◆ What you should do: Locate the line that contains "Task: Toggle the high contrast mode icon" in the entries below. Retype it and all following lines through the final one, character for character.

◆ Input material:
====

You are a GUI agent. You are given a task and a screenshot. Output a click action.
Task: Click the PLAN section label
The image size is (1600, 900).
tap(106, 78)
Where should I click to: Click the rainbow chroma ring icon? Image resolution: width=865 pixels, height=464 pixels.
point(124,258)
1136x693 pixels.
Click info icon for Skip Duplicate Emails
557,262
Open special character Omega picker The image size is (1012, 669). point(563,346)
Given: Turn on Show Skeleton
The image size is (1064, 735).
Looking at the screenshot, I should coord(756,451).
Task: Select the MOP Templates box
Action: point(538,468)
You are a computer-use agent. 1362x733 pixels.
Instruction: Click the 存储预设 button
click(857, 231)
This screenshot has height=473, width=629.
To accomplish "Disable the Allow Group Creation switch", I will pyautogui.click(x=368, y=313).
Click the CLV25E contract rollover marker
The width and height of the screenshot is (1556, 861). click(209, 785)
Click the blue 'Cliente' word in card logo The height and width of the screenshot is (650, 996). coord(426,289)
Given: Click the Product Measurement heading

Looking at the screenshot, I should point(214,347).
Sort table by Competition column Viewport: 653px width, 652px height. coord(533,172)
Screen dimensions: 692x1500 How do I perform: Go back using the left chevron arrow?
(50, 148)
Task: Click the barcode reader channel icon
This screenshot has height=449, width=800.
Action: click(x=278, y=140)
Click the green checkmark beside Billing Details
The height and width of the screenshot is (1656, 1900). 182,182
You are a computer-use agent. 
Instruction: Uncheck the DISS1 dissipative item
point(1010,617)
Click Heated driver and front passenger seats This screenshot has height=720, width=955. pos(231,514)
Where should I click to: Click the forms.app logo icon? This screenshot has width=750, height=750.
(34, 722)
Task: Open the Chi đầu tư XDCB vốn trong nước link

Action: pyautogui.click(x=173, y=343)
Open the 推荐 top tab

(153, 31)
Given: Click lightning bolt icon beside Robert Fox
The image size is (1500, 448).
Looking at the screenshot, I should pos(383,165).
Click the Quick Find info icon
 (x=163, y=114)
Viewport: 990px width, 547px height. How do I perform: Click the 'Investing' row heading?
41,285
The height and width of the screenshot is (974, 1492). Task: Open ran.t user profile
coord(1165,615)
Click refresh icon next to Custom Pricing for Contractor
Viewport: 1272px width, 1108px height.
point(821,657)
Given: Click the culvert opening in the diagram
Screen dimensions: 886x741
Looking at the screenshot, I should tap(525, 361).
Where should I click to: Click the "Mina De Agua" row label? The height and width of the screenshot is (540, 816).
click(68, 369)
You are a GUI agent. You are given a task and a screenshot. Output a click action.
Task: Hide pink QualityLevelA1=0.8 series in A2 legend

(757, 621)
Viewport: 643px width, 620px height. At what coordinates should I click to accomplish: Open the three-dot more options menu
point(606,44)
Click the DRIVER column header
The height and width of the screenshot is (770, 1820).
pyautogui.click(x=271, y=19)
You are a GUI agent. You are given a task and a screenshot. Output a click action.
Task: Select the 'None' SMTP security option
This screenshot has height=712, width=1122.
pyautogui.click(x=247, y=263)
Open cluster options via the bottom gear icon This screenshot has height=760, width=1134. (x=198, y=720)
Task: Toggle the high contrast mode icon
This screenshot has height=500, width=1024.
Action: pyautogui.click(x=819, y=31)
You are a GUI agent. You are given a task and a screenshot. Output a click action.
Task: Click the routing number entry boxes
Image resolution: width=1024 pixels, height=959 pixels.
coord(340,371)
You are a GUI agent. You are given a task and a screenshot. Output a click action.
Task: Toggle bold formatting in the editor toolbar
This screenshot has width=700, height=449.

====

◆ Your solution:
Task: Toggle the high contrast mode icon
This screenshot has height=500, width=1024.
Action: pyautogui.click(x=819, y=31)
You are a GUI agent. You are given a task and a screenshot. Output a click action.
Task: Click the routing number entry boxes
Image resolution: width=1024 pixels, height=959 pixels.
coord(340,371)
You are a GUI agent. You are given a task and a screenshot. Output a click action.
Task: Toggle bold formatting in the editor toolbar
This screenshot has width=700, height=449.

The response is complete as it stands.